ENEM 2014 - 1ª aplicação - Publicidade infantil em questão no Brasil.
Enviada em 04/03/2025
O filósofo John Locke afirma que a função principal do Estado é garantir os direitos naturais, como a vida, a liberdade e a propriedade. No entanto, no Brasil, a realidade demonstra que a ausência de políticas públicas eficazes em relação à publicidade infantil no Brasil compromete a proteção desses direitos fundamentais. Dessa forma, a falta de ações concretas do Estado para resolver os direitos das crianças reflete um cenário de injustiça e desigualdade que precisa ser enfrentado.
Inicialmente, é importante destacar o conceito de contrato social, proposto por Rousseau, que estabelece que o Estado deve garantir o bem-estar de todos os cidadãos. No entanto, a negligência estatal no direitos das crianças tem contribuído para a perpetuação da influência no comportamento de consumo, o que rompe o contrato social. Além disso, o descaso em relação ao desenvolvimento cognitivo agrava o desenvolvimento da criança, demonstrando a ineficiência das instituições responsáveis.

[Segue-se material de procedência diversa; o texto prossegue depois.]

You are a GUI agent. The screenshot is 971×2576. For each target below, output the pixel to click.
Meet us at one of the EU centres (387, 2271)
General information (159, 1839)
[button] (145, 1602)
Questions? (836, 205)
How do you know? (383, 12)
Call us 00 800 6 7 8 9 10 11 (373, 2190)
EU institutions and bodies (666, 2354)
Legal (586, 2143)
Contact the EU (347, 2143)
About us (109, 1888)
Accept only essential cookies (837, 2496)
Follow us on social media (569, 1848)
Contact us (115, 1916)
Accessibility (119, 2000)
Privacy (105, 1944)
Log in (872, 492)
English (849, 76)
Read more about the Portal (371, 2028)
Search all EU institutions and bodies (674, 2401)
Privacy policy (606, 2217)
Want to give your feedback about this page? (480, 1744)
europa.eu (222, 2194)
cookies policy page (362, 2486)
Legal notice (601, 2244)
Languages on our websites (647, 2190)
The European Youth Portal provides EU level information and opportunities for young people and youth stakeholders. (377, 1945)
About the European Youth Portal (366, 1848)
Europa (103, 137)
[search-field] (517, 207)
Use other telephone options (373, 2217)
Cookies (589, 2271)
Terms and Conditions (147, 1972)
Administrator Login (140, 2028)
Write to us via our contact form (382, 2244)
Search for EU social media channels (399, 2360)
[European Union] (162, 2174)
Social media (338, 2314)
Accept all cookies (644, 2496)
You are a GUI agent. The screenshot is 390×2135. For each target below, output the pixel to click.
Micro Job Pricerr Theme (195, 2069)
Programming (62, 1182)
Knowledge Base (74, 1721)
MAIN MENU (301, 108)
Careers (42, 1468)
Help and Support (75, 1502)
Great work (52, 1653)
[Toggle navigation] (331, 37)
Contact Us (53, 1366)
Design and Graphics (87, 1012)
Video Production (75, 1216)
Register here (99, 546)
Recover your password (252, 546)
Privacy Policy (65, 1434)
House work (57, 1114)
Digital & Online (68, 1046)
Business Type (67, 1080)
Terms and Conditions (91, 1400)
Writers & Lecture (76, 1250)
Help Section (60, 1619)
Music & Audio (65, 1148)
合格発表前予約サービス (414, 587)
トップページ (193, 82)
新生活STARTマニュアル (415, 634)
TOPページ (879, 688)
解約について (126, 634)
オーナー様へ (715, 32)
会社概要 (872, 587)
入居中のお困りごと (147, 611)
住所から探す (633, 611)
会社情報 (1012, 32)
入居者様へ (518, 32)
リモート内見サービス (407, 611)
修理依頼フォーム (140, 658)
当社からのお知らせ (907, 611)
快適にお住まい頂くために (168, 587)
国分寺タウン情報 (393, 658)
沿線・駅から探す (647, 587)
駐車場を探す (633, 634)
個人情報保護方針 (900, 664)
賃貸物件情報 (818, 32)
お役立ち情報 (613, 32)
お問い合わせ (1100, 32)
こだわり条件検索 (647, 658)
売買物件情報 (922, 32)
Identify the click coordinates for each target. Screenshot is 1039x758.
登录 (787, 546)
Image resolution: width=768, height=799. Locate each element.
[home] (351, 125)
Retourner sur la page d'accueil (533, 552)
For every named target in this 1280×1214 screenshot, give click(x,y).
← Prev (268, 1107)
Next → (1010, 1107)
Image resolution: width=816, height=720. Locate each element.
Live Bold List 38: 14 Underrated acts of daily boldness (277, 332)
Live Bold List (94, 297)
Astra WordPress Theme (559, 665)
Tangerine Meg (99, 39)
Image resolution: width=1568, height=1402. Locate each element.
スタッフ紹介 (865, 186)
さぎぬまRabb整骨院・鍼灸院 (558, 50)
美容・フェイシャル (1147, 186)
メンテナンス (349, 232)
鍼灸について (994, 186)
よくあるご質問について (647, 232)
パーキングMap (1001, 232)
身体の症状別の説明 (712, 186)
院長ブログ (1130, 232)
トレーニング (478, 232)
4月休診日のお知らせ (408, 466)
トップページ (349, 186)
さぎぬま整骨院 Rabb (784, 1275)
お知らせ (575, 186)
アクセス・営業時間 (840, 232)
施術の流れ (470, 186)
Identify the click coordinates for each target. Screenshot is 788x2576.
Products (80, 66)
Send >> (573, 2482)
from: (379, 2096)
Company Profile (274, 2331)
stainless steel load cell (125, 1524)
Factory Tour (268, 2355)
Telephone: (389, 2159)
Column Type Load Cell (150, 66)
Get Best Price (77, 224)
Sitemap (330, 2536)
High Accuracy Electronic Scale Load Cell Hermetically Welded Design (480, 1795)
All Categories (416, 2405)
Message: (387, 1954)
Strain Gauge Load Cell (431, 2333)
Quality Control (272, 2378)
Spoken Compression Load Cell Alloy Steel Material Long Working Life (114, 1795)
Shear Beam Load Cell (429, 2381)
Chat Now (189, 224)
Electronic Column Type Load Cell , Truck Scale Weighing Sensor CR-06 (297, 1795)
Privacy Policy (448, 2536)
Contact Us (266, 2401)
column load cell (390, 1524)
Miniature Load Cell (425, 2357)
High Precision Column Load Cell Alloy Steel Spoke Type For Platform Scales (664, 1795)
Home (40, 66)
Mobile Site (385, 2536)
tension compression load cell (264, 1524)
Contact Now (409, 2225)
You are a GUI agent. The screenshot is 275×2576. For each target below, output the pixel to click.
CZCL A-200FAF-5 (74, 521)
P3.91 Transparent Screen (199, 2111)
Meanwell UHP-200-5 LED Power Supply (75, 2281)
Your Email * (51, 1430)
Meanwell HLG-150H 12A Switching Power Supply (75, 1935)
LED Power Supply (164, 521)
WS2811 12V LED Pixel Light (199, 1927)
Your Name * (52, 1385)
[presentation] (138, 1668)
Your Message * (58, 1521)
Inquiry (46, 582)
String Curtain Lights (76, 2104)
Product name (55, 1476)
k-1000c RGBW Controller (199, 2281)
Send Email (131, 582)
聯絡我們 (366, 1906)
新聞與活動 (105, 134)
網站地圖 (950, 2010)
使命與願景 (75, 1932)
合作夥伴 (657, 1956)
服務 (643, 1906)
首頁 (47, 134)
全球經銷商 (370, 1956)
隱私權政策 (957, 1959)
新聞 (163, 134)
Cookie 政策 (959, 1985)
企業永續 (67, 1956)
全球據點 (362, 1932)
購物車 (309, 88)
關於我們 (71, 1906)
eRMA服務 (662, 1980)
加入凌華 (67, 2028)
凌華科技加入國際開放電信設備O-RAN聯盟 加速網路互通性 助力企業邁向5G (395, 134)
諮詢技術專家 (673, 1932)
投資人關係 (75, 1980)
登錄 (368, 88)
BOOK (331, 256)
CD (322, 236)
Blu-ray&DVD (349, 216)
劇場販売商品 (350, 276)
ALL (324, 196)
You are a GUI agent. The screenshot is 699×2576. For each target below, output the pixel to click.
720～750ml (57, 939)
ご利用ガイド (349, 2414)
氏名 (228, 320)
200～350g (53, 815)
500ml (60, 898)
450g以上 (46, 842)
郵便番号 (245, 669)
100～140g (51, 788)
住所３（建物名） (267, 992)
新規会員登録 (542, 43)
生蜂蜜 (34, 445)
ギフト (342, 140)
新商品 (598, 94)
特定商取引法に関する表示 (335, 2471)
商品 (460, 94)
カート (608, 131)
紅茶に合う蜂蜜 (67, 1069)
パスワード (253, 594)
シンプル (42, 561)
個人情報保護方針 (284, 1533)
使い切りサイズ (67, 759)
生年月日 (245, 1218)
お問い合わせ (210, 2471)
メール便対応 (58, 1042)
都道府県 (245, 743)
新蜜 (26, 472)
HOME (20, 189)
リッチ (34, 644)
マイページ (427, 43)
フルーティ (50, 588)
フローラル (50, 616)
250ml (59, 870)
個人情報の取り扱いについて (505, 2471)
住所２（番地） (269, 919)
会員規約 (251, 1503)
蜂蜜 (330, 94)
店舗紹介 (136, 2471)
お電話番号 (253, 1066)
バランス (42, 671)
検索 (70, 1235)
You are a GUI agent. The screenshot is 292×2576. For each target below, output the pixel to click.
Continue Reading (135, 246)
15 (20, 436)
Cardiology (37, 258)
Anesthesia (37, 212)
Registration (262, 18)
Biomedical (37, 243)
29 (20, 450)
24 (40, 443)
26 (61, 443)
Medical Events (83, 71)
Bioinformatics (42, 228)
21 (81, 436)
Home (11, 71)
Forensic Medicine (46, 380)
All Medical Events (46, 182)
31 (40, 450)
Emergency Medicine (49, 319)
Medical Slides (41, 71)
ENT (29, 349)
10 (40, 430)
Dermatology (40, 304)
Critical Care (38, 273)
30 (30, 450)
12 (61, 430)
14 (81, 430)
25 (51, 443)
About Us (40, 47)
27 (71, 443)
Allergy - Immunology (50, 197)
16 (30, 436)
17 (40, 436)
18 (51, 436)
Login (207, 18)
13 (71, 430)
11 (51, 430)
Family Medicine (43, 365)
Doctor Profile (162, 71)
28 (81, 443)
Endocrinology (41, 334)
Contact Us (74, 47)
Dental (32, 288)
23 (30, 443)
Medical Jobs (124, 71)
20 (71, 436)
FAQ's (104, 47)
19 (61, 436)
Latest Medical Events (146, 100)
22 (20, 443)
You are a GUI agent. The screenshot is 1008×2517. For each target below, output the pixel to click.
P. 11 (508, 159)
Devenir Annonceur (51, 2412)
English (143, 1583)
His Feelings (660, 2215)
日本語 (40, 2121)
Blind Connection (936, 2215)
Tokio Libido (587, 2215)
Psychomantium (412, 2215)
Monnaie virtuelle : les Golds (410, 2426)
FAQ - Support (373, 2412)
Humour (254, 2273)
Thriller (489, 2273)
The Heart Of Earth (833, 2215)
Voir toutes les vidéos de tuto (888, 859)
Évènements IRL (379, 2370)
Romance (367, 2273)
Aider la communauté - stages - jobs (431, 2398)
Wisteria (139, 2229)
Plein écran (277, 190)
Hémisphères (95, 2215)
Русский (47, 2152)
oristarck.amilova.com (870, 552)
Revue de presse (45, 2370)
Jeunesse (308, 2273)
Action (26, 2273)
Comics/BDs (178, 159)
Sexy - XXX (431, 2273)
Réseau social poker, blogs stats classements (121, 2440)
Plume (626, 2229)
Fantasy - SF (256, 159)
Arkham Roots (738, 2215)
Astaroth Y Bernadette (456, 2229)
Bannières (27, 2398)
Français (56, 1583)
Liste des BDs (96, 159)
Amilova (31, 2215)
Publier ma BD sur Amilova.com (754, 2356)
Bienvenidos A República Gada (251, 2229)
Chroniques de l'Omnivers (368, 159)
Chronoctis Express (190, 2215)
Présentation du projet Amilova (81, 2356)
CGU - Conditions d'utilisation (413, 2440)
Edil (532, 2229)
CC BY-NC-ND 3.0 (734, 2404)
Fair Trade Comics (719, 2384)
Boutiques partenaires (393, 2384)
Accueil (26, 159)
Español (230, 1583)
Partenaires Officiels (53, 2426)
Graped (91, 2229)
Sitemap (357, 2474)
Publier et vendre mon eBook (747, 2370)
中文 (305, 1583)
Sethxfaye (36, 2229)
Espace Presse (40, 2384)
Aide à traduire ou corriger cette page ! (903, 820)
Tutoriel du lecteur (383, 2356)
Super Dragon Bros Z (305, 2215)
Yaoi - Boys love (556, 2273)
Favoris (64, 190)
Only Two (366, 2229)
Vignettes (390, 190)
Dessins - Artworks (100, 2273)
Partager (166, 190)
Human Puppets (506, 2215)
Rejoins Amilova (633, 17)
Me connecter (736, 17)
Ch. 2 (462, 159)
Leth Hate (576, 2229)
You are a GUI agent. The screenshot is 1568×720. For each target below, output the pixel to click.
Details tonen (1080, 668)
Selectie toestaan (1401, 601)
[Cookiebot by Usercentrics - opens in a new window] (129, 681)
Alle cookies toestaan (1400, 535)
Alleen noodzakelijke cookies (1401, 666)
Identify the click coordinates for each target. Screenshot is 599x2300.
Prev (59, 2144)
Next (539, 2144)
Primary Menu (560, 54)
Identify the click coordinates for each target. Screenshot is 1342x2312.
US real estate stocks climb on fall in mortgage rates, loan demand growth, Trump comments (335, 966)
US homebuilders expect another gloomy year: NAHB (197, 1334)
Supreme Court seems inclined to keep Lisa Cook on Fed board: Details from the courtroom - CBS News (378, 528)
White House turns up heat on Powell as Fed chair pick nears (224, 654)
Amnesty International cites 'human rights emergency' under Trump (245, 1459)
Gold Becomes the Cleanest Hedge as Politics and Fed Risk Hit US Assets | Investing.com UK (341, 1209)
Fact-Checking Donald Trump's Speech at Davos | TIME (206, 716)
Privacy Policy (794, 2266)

Ademais, a Revolução Industrial, ocorrida no século XIX, serviu como um marco histórico de grandes mudanças sociais e econômicas, que afetaram diretamente as condições de vida das pessoas. No Brasil atual, a falta de avanços e modernização em relação a publicidade infantil, reflete o mesmo abandono sofrido pelas classes mais vulneráveis durante aquele período. Dessa maneira, a ausência de regulações eficazes contribui para a vulnerabilidade infantil, perpetuando um ciclo de injustiça.
Portanto, é necessário que o Governo Federal, em parceria com o Ministério da Educação e outras instituições, implemente um programa nacional de conscientização e inclusão acerca da publicidade infantil. Essa medida deve incluir palestras e debates nas escolas, além de campanhas midiáticas para sensibilizar a sociedade sobre a publicidade infantil em questão no Brasil. Além disso, a mídia deve desempenhar um papel ativo, divulgando essas ações e incentivando a reflexão social. Assim, será possível construir um Brasil mais justo e igualitário.